Ce qui intéresse les régulateurs, c'est de savoir si les agences de notation ont agi avec complaisance ou si elles ont suivi les procédures adéquates pour émettre leurs notations.

Ce qui est troublant, c'est que les produits structurés en cause ont très souvent reçu d'excellentes notations de la part des agences de notation, qui ont été obligées de les dévaluer plusieurs semaines après le début de la crise des « subprimes ». Les agences de notation arguent souvent que les critères d'évaluation des sociétés et actifs financiers varient très souvent, ce qui peut expliquer les différences entre les notations pendant deux ou plusieurs périodes de temps. Les procès et les auditions parlementaires en cours permettront peut-être d'y voir plus clair.

La manière dont les agences de notation sont rémunérées est source d'un conflit d'intérêt potentiel. Elles sont rémunérées généralement par les émetteurs (« issuers ») et preneurs (« underwriters ») de titres et/ou instruments financiers. Autrement dit, les agences de notation sont payées par ceux qu'elles notent ; dans un marché où la concurrence est féroce, des pressions commerciales fortes peuvent incliner à des notations de complaisance.

Une autre difficulté vient du fait qu'il n'existe pas de réels indicateurs ou critères pour évaluer les performances des agences de notation.
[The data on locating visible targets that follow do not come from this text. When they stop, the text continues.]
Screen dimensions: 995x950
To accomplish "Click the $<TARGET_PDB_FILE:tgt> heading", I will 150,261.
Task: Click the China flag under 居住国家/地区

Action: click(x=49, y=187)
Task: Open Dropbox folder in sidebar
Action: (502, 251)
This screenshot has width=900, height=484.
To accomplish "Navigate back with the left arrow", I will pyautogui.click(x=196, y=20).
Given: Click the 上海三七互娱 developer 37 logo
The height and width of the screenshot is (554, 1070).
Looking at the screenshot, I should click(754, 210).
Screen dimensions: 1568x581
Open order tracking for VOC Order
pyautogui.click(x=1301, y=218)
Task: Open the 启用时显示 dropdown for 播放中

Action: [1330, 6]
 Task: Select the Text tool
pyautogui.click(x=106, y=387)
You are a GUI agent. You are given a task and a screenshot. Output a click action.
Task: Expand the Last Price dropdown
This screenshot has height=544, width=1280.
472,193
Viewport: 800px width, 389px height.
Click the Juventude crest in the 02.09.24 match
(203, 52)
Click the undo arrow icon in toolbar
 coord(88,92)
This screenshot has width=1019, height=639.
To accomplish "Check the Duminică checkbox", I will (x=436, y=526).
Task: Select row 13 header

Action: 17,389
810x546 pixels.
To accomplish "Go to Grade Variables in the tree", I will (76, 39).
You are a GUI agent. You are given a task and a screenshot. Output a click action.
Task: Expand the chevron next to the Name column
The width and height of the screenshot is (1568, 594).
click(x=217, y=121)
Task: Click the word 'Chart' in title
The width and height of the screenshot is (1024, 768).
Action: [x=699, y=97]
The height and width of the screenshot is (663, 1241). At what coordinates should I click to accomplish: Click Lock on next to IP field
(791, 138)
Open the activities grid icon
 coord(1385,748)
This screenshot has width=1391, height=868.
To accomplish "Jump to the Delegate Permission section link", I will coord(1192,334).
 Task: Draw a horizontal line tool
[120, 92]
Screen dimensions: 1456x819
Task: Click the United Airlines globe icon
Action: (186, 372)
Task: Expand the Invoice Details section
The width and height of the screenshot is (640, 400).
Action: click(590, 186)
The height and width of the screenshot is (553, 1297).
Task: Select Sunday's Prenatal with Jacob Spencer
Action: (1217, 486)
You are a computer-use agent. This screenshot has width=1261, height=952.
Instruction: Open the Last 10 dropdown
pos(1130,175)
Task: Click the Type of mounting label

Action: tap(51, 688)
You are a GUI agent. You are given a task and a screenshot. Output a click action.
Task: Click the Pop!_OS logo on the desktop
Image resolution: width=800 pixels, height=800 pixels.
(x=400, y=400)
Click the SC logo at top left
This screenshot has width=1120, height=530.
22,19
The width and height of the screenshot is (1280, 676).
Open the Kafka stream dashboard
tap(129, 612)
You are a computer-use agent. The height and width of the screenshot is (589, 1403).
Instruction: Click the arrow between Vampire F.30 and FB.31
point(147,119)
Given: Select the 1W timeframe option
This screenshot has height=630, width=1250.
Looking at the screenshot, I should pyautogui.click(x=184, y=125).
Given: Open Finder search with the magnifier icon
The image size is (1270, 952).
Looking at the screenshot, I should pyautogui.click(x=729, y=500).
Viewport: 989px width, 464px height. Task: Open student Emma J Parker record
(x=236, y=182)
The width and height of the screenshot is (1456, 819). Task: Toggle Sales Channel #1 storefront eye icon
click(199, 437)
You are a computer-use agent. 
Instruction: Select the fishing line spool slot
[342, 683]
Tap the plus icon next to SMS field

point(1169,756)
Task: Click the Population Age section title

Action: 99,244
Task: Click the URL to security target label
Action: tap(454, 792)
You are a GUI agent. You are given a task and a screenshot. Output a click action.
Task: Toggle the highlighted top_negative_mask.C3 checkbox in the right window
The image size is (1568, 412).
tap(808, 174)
Ce sont des défis qui ne se posent pas que sur le marché américain. Il serait bon que, non seulement la Securities and Exchange Commission (SEC) américaine, mais encore l'Organisation internationale des bourses des valeurs (« International Organization of Securities Commissions » ou « IOSCO »), réfléchissent et fassent des propositions sur ces questions fondamentales.